JustPaste.it

Chantiers olympiques de Paris 2024 : une exploitation à ciel ouvert

L'Équipe - jeudi 5 mai 2022 1339 mots, p. 22
Simon Bolle et Alban Traquet

 

Chantiers olympiques de Paris 2024 : une exploitation à ciel ouvert

 

Exploitation à ciel ouvert La récente découverte de travailleurs sans papiers sur les chantiers olympiques a permis de mettre au jour un réseau de sous-traitance peu scrupuleux.

 

« L'impression de sérénité qui règne sur le site est la traduction d'une ambition sociale forte, notamment pour être un chantier exemplaire dans une démarche bienveillante. » La phrase avait été lâchée par des dirigeants de la Société de livraison des ouvrages olympiques (Solideo), l'organisme chargé de préparer les aménagements et livrer les infrastructures en vue des Jeux de Paris en 2024, lors d'une visite organisée à la mi-février sur l'immense chantier du village des athlètes (300 000 m²).

**Données enregistrées**
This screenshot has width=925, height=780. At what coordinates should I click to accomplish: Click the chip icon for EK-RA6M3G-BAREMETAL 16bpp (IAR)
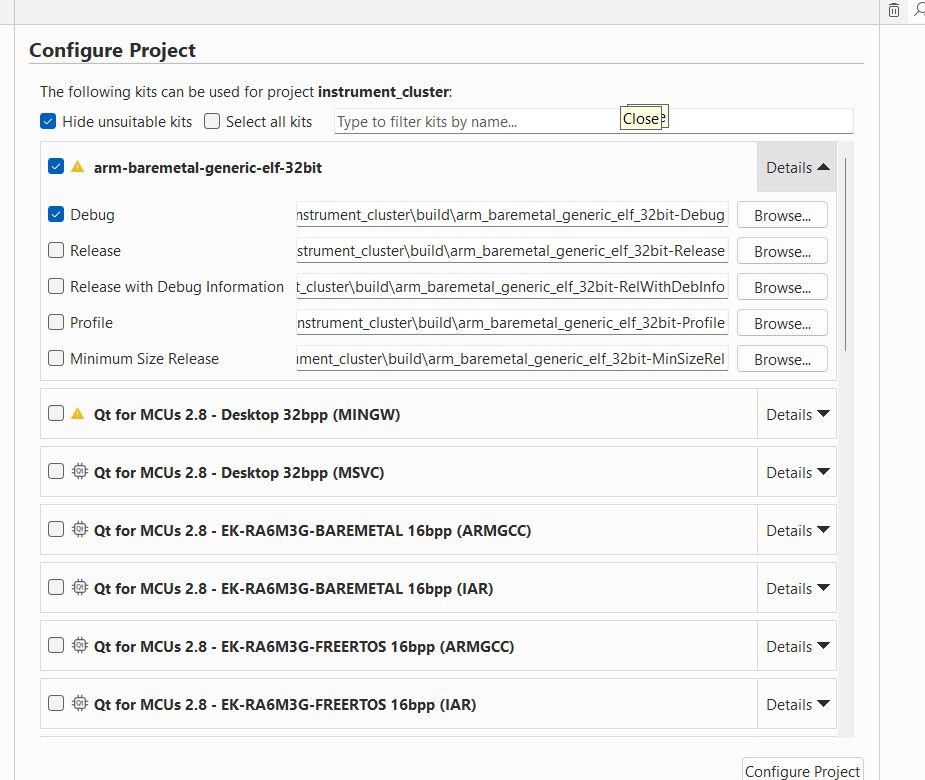tap(80, 588)
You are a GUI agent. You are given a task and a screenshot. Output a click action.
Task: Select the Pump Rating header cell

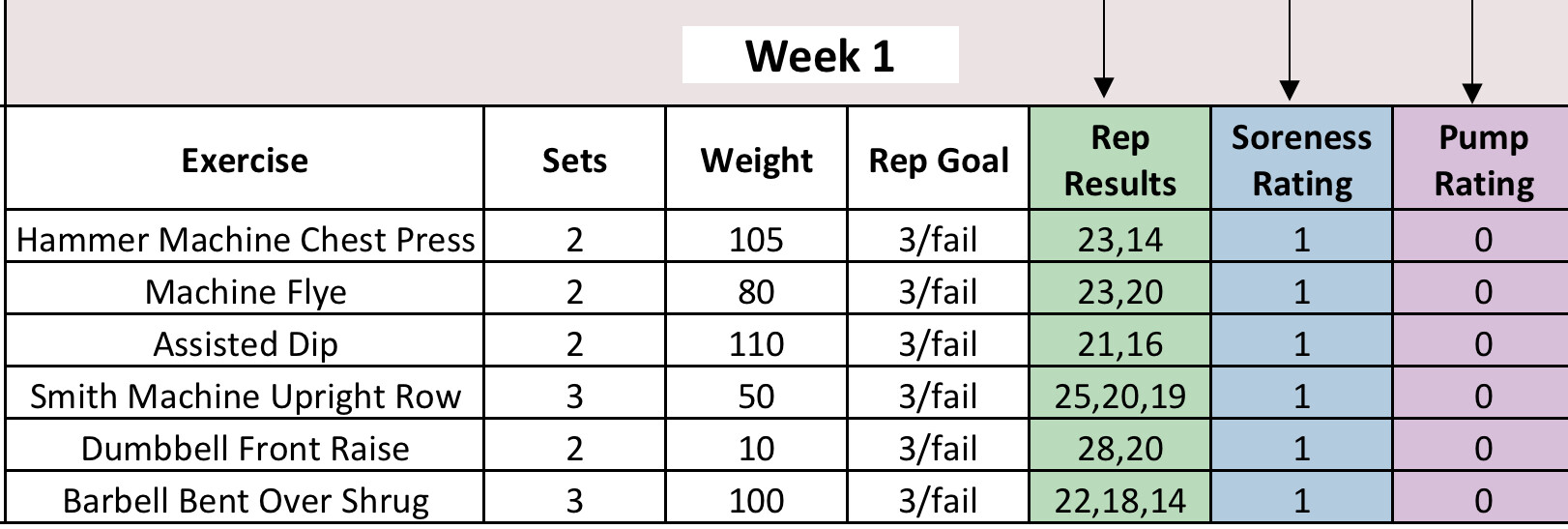click(1483, 160)
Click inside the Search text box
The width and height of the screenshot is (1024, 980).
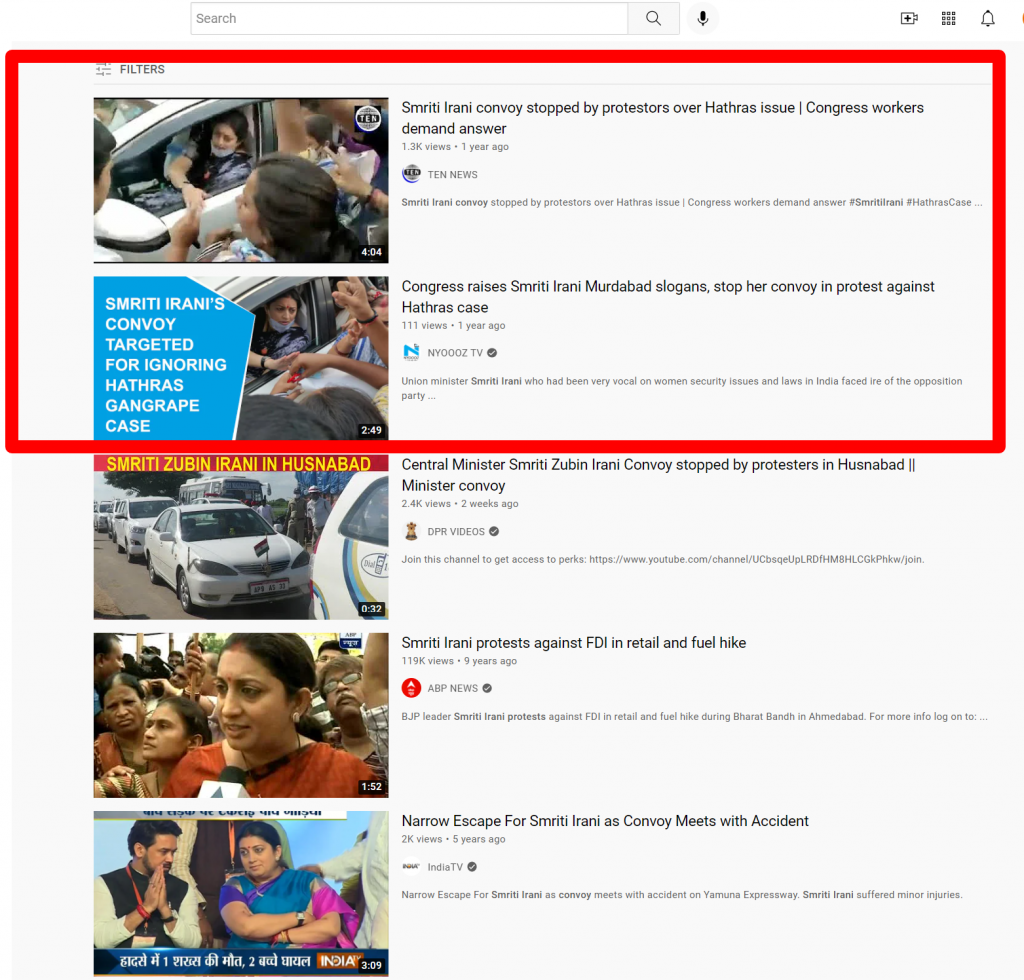tap(408, 19)
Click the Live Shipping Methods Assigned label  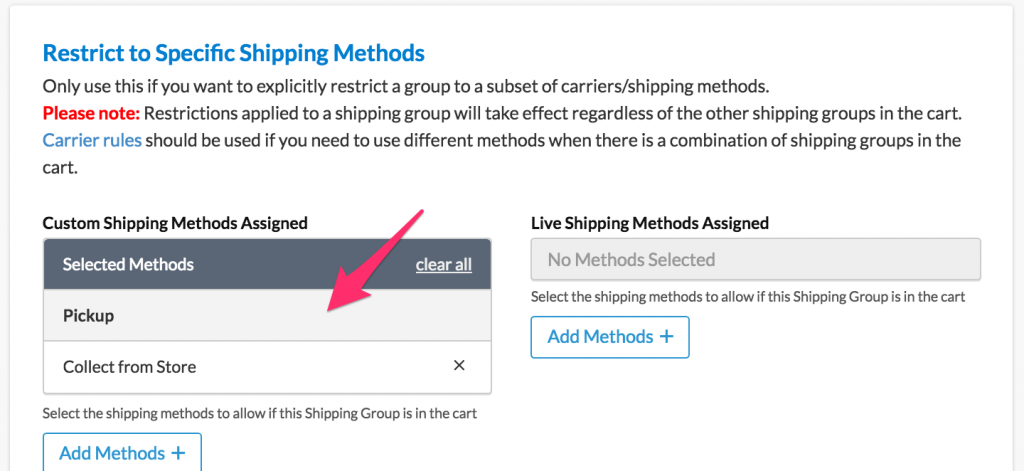click(649, 223)
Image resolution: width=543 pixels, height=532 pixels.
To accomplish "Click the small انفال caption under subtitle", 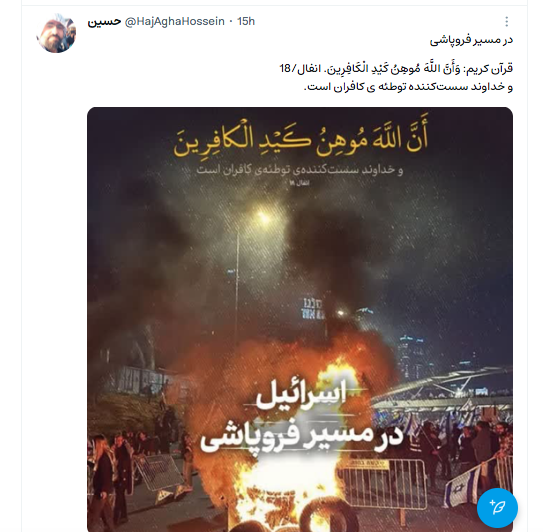I will tap(297, 183).
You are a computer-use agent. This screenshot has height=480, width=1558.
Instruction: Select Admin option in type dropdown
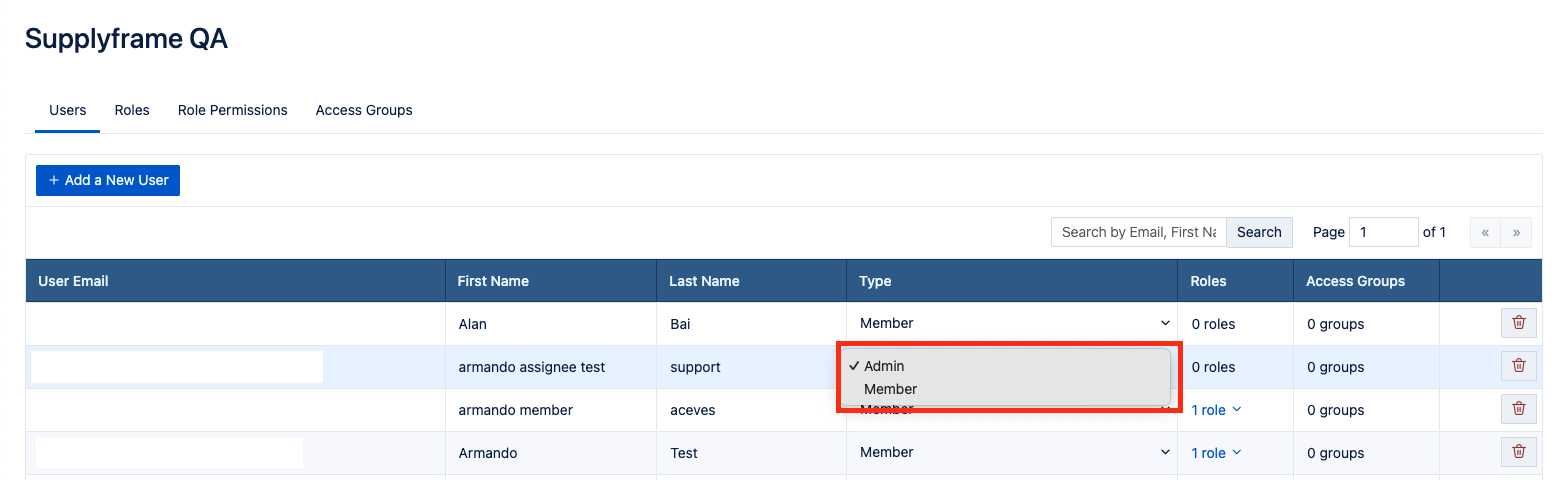pos(884,366)
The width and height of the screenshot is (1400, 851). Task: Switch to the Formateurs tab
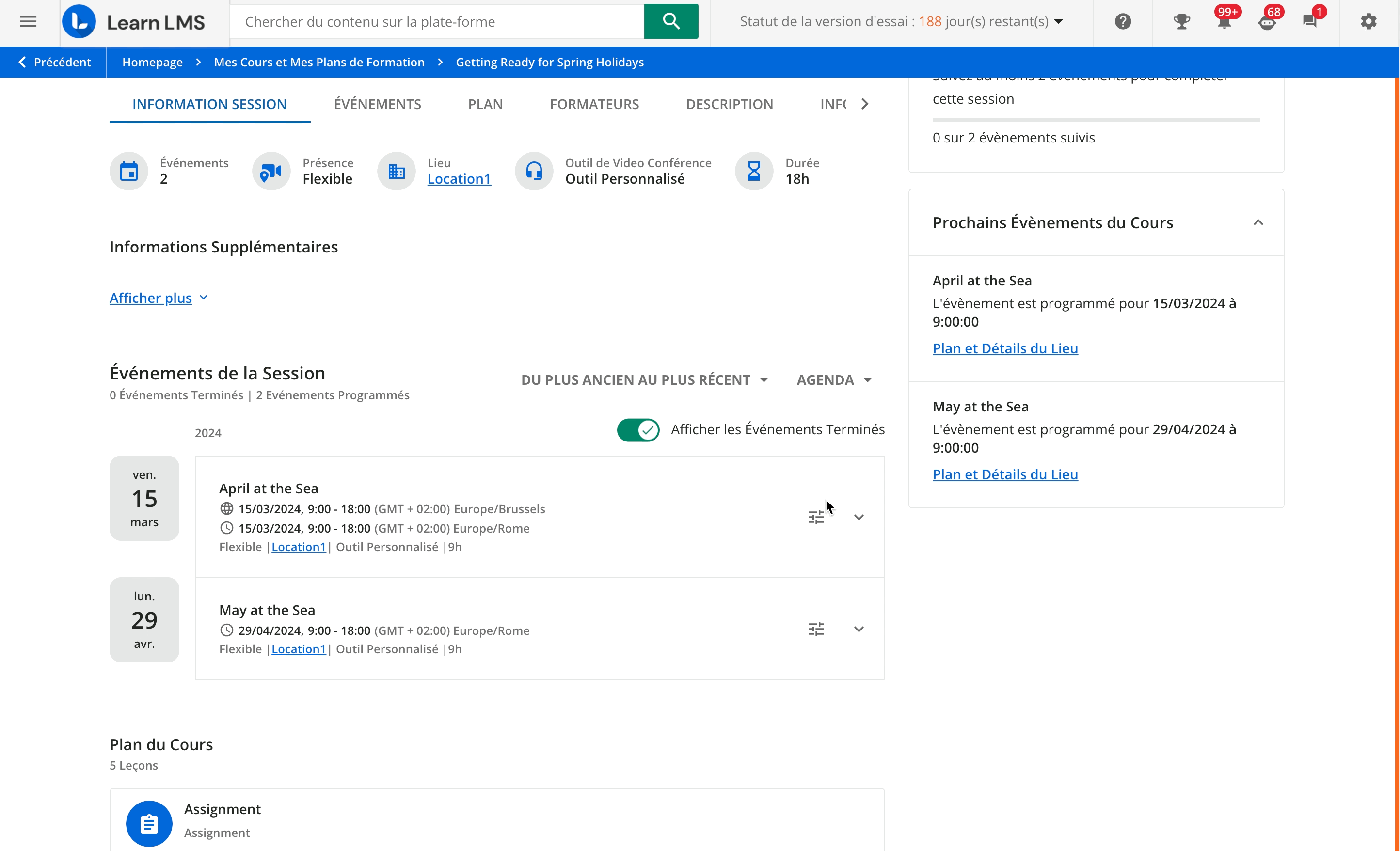[594, 105]
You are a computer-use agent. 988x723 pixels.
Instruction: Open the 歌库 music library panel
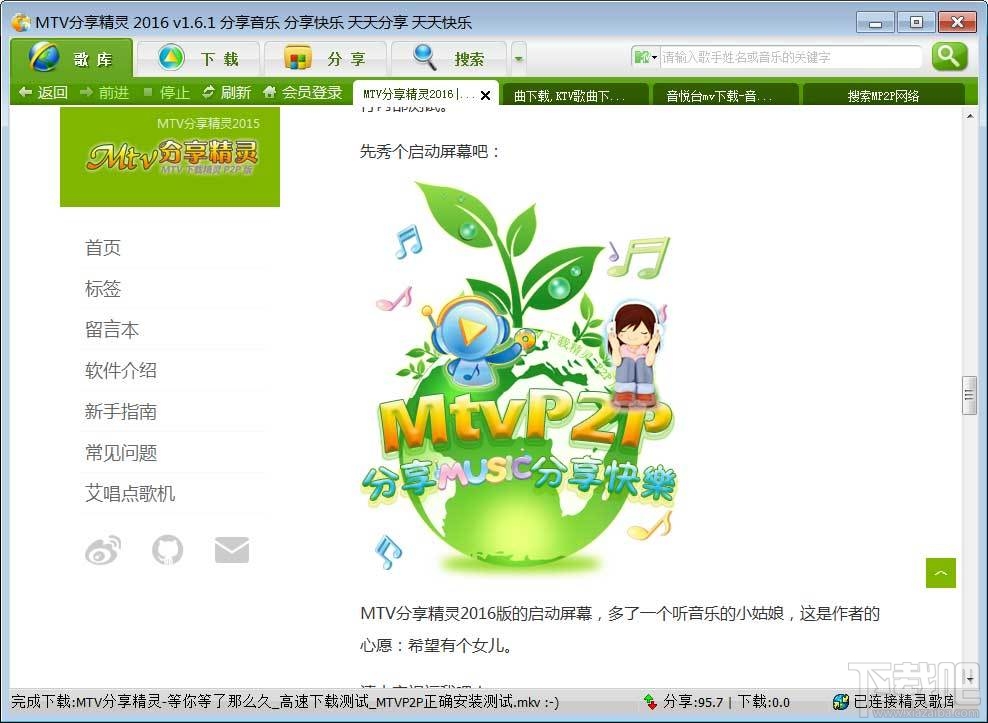tap(74, 58)
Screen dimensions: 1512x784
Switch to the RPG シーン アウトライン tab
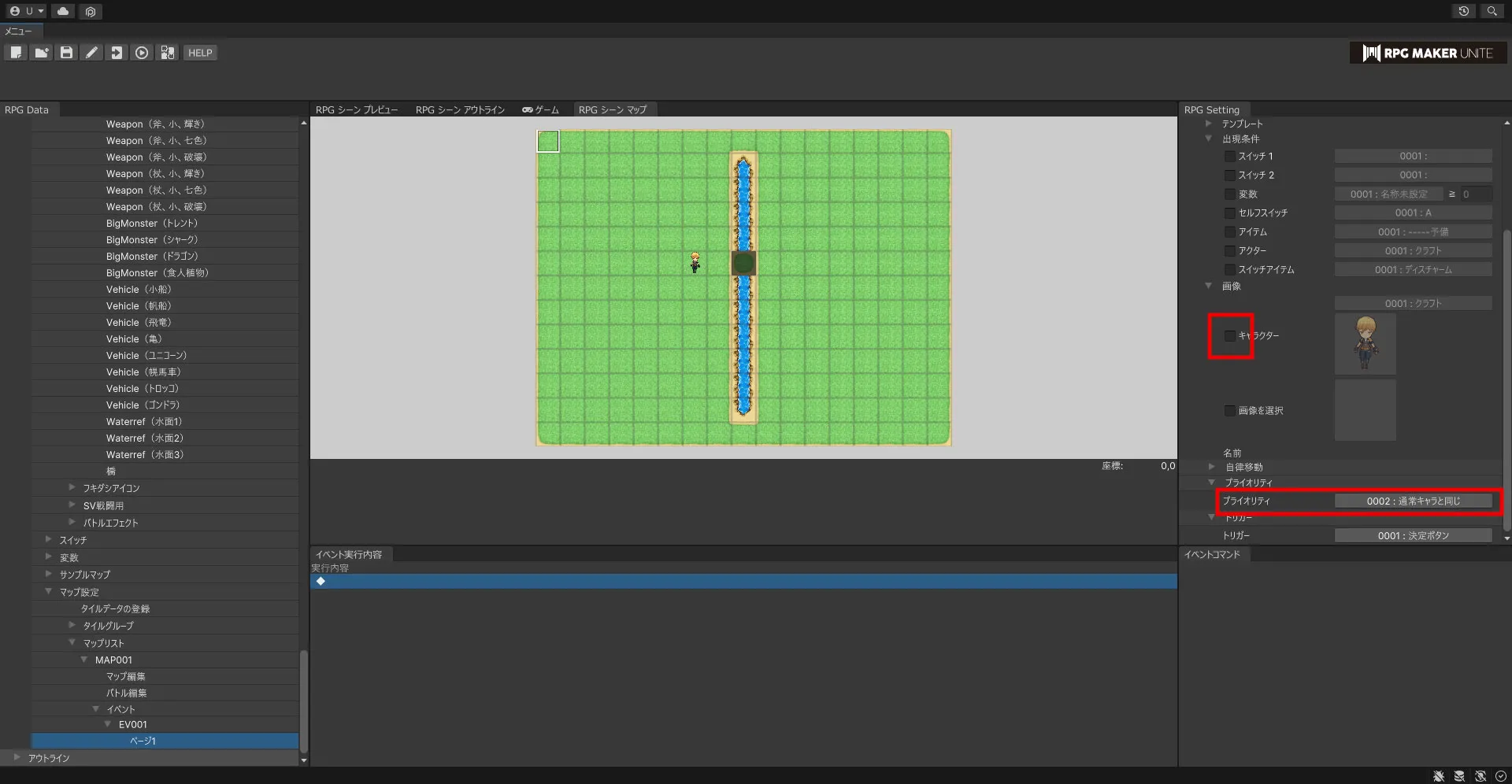coord(460,110)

**Tâche à réaliser**
Recopiez fidèlement le passage de l'article sur les chantiers olympiques qui commence aux mots « Chantiers olympiques de Paris 2024 : une » et s'arrête après « sous-traitance peu scrupuleux. ». Les lignes qui précèdent proviennent d'une autre source.

**Résultat**
Chantiers olympiques de Paris 2024 : une exploitation à ciel ouvert

 

Exploitation à ciel ouvert La récente découverte de travailleurs sans papiers sur les chantiers olympiques a permis de mettre au jour un réseau de sous-traitance peu scrupuleux.